Q: What are the areas of our culture most in need of “play hygiene?”
Dr. Brown: Most adults have “forgotten” what it was like to engage in free play when they were kids. And truthfully, they may have not had much experience with free play when they were young. Beginning in preschool, the natural mayhem that 3-5 year olds engage in (normal rough and tumble play) is usually suppressed by a well meaning preschool teacher and parents who prefer quiet and order to the seeming chaos that is typical of free childhood play. We need adequate play hygiene in preschools so that both parents and preschool teachers recognize the difference between dangerous out of control boundary-less anarchy, and normal play-- diving, screaming, chasing, even some punching. When there are smiles and continuing friendships, rambunctious play is healthy. The awareness on the part of parents and teachers of the value of free child-organized--meaning lightly supervised--play for elementary school children at recess is another area where greater insight about play hygiene is needed. Play should also be used with teachers in their classroom, and by parents when they help their child with homework. Learning should not be drudgery. Play promotes true intellectual curiously. It has been shown to increase lifetime performance, just as adequate recess time leads to increased long term academic accomplishments. Also, parents need to control their anxieties about maximizing every minute of their child or young adult’s time to increase their competitiveness and performance so that their college resumes will be strong. With every moment scripted by adult ambitions for them, kids cannot become naturally attuned to their innate talents.

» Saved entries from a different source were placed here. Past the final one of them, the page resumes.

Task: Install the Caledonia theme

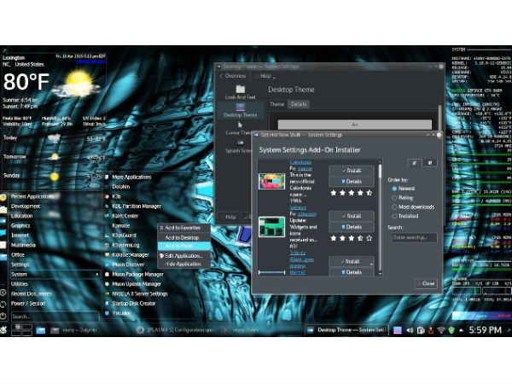Action: pyautogui.click(x=352, y=171)
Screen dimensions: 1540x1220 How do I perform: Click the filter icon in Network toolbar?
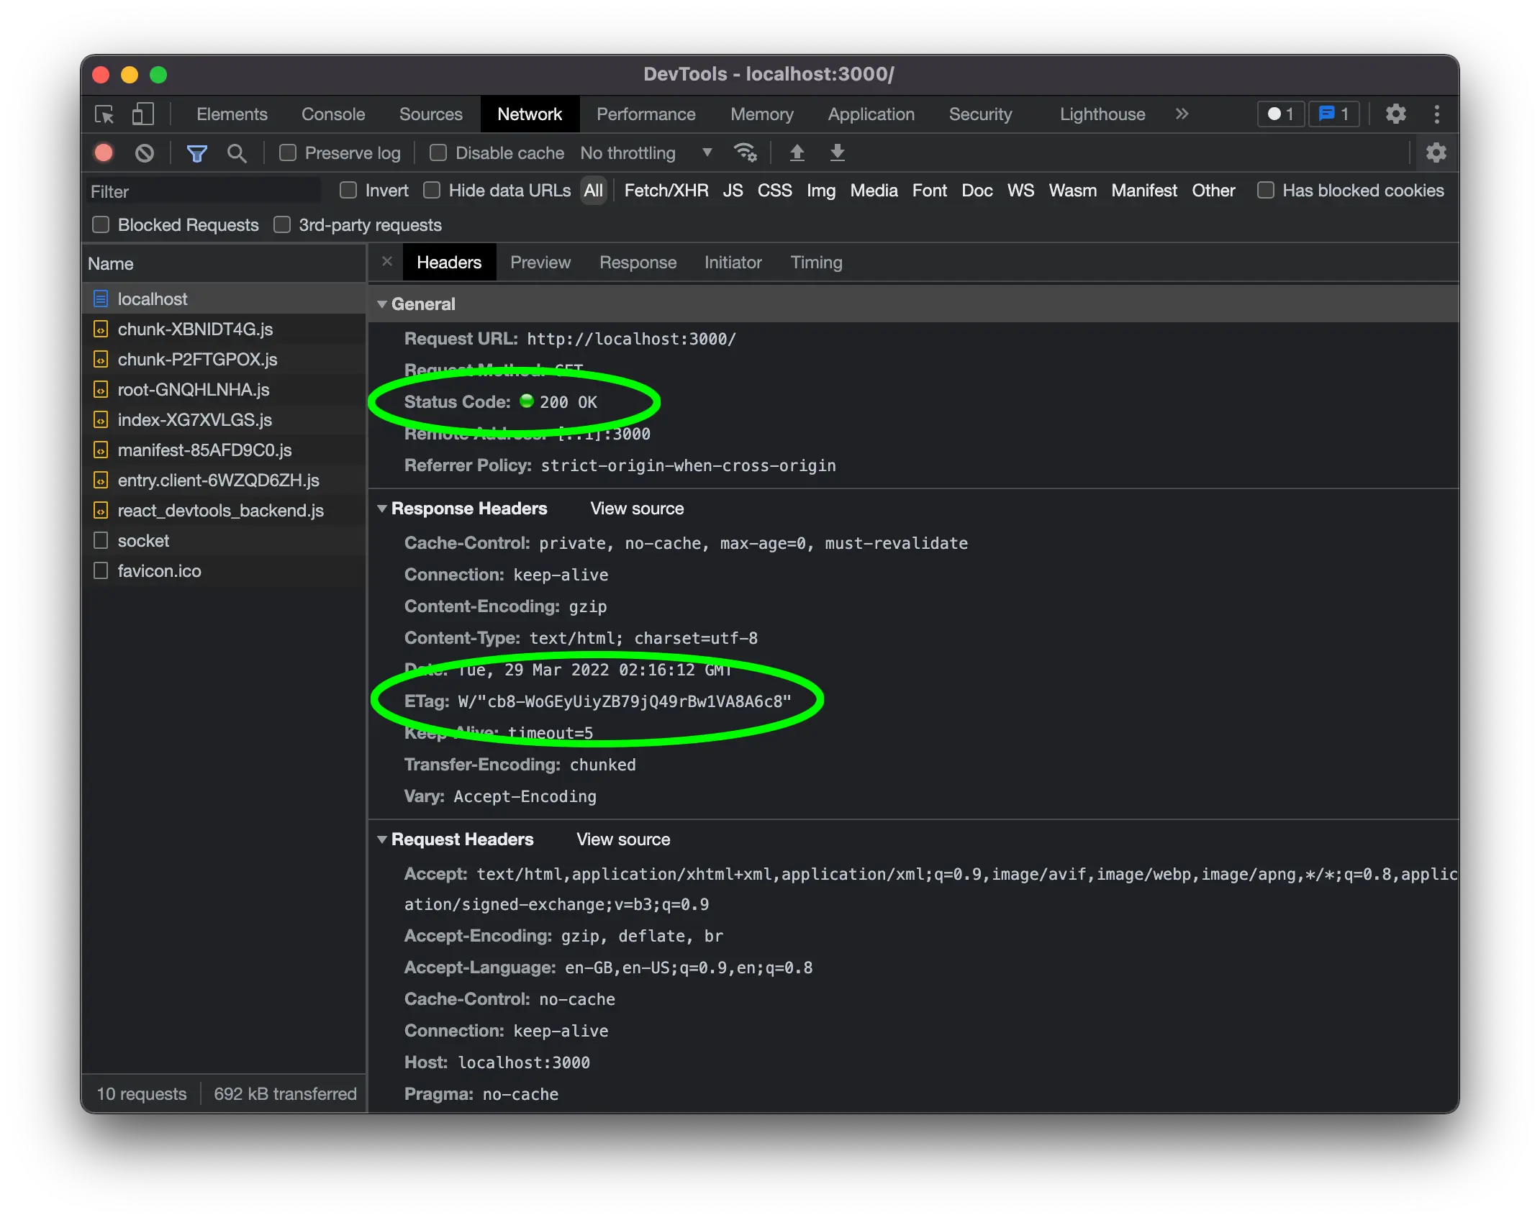196,153
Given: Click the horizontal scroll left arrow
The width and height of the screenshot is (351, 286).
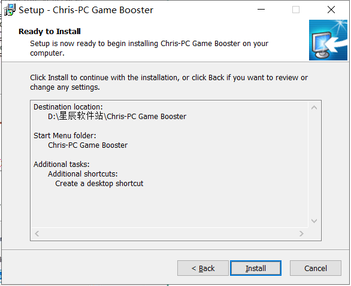Looking at the screenshot, I should [x=37, y=234].
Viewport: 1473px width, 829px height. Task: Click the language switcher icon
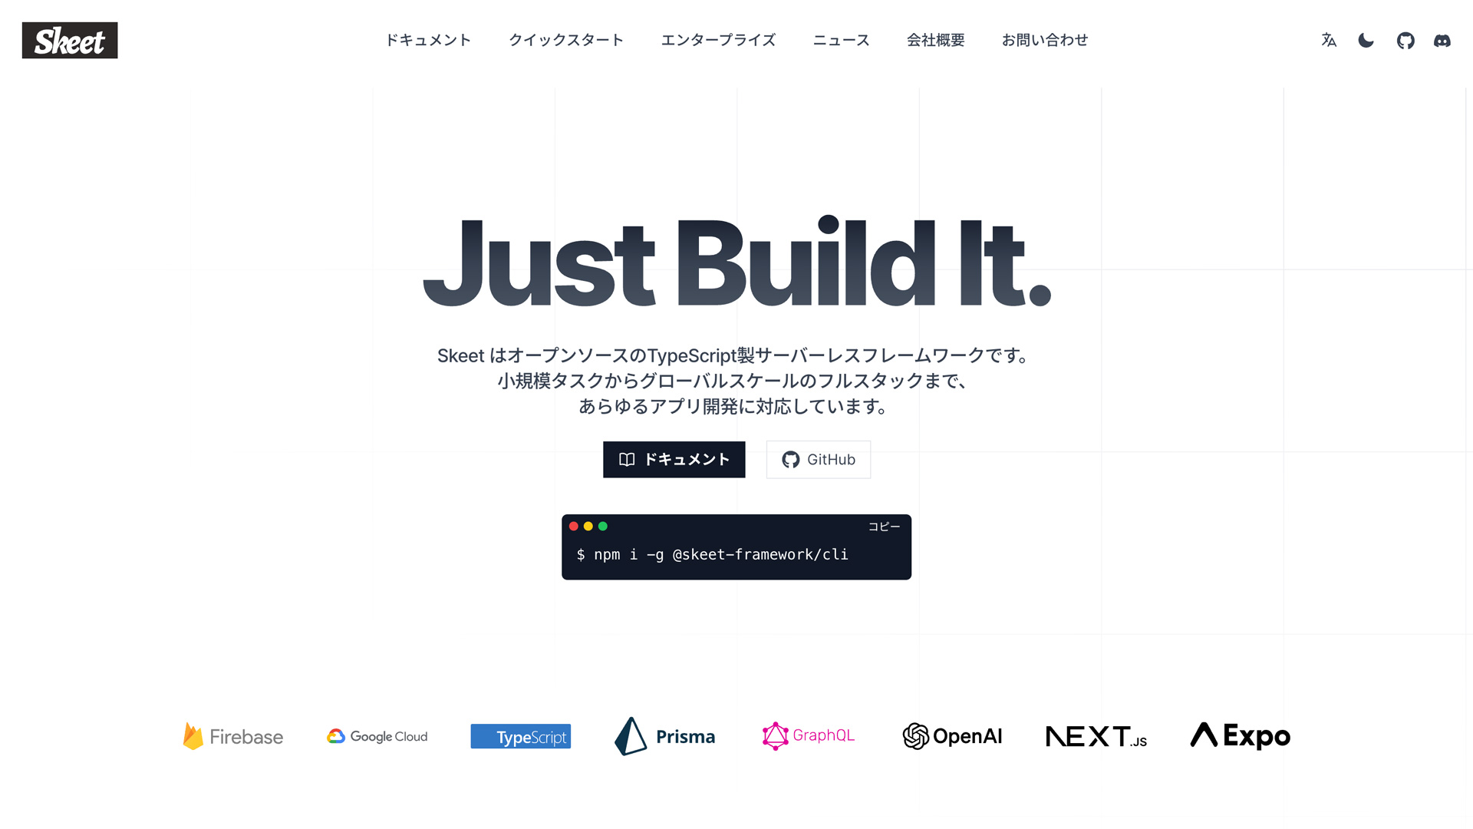click(x=1328, y=41)
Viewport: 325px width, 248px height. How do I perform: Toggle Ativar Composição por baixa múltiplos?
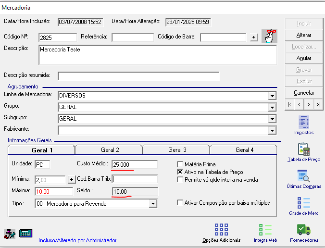point(180,203)
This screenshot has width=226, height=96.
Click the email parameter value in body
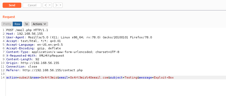pos(89,77)
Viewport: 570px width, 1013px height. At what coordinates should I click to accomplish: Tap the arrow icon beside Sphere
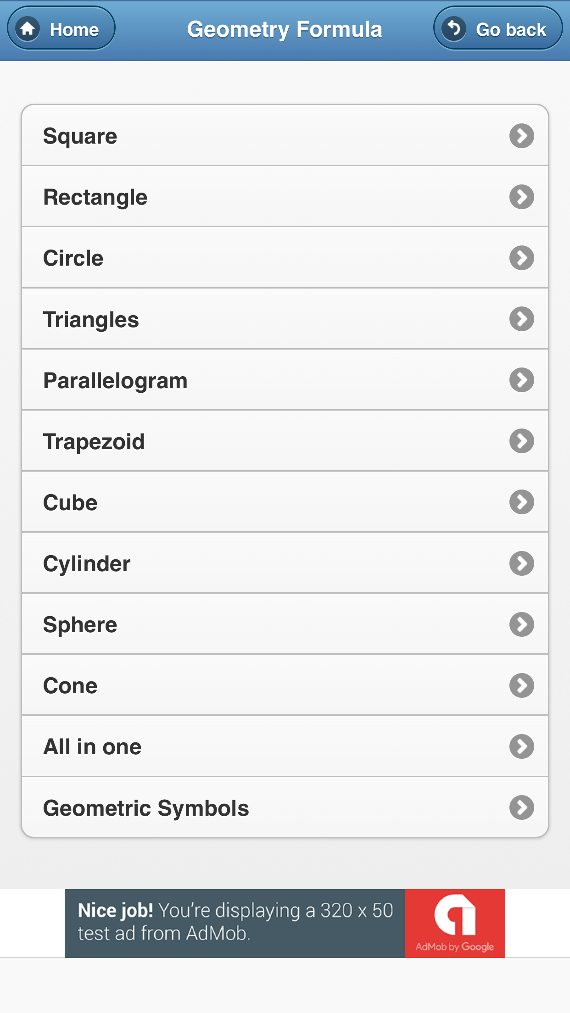pyautogui.click(x=521, y=624)
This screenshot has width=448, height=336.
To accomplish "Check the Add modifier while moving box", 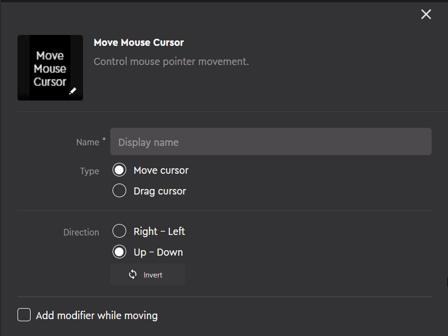I will (x=24, y=315).
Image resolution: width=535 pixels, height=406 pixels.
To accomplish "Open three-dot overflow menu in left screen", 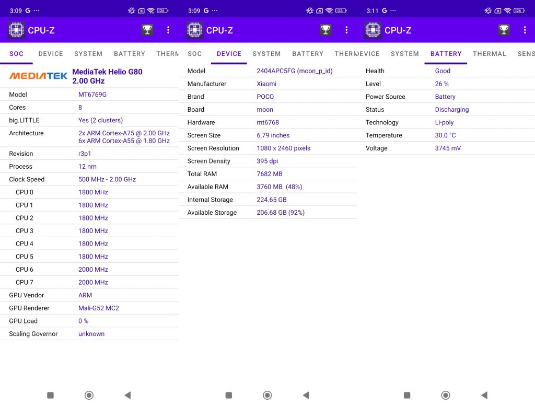I will (168, 30).
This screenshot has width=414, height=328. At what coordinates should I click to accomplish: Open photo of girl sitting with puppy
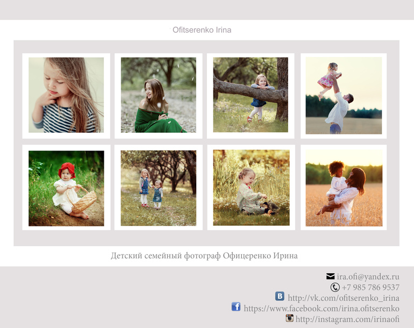(x=251, y=188)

Q: How can a review of one’s own life history of their play help?
Dr. Brown: If adults can begin to reminisce about their happiest and most memorable moments, they can capture the emotion and visual memories of those moments and begin to connect again to what truly excites them in life. Generally, a person’s purest emotional profile—temperament, talents, passions-- is reflected in positive play experiences from childhood. If you can understand your own emotional profile when it was in its purest form, you can begin to apply it to your adult life. Going through this process may encourage someone to give serious consideration to shifting to another job that may bring them more joy, or to infuse their current life with those elements that once brought them enlivenment but may have been left behind as they conformed to cultural stereotypes of success.
Q: If you could only cite one discovery you have made about play that continues to excite you what would it be?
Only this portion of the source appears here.